The goal of SVR is to minimize the expected risk, which can be defined as Eq. (2), where \(L_{\epsilon }\) is called \({\upepsilon }\)-insensitive loss function proposed by Vapnik. \(L_{\epsilon }\) is defined as Eq. (3).

$$\begin{aligned} R_{emp} =\frac{1}{n}\sum \nolimits _{i=1}^n L_{\epsilon } (y_i ,f(x_i )) \end{aligned}$$
(2)
$$\begin{aligned} L_{\epsilon } \left( {y,f\left( x \right) } \right) = \left\{ {{\begin{array}{l@{\quad }l} 0,&{} \mathrm{if}\left| {y-f(x)} \right| \le {\epsilon } \\ \left| {y-f(x)} \right| -{\epsilon }, &{} \mathrm{otherwise} \\ \end{array} }} \right. \end{aligned}$$
(3)

SVR performs linear regression in the feature space to lower the expected risk using \(\upepsilon \) -insensitive loss and, and at the same time, tries to reduce the complexity of the model by minimizing \(\Vert w^{2}\Vert \). This can be realized in Eq. (4), where \(\xi _i \), \(\xi _i^*(i=1,\ldots ,n)\) are the non-negative slack variables, representing the deviation between the function \(f(x)\) of training dataset and the actual value.

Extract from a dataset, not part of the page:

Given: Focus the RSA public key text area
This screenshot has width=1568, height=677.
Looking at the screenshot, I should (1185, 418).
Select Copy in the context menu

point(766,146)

$$\begin{aligned} \begin{array}{ll} {\mathop {min}\limits _{w,b,\xi ,\xi ^{*}}} &{} \frac{1}{2} \Vert w^{2}\Vert +C \sum \limits _{i=1}^n (\xi _i +\xi _i^*)\\ {s.t.} &{} w\phi \left( {x_i } \right) +b-y_i \le \epsilon +\xi _i ,\\ &{} y_i -w\phi \left( {x_i } \right) -b\le \epsilon +\xi _i^*,\\ &{} \xi _i ,\xi _i^*\ge 0,\quad i=1,\ldots ,n.\\ \end{array} \end{aligned}$$
(4)

This optimization problem can be transformed into the dual problem and its solution is given by Eq. (5), where \(a_i^*,a_i \) are the Lagrange multipliers that can be got by solving the dual problem and \(K\left( {x_i ,x_j } \right) \) is the kernel function that equals the inner product of \(\phi \left( {x_i } \right) \) and \(\phi \left( {x_j } \right) \). Any function that meets Mercer’s condition [31] can be used as the kernel function.

$$\begin{aligned}&f( x )=\sum \nolimits _{i=1}^n \left( {a_i^*-a_i } \right) K\left( {x_i ,x} \right) +b\nonumber \\&{s.t.}\quad \quad 0\le a_i^*\le C,\quad 0\le a_i \le C \end{aligned}$$
(5)

The most frequently used kernel functions are polynomial kernel function, sigmoid kernel function and the radial basis kernel function. This paper uses the radial basis kernel function, which is defined as Eq. (6):

$$\begin{aligned} K\left( {x,z} \right) =exp\left( {\frac{\Vert x-z\Vert ^{2}}{2\gamma ^{2}}} \right) \end{aligned}$$
(6)

where \(\gamma \) is the parameter needing to be manually set, as the same as \(\upepsilon \) and \(C\) in Eq. (4), all of which have much influence on the forecasting accuracy of SVR.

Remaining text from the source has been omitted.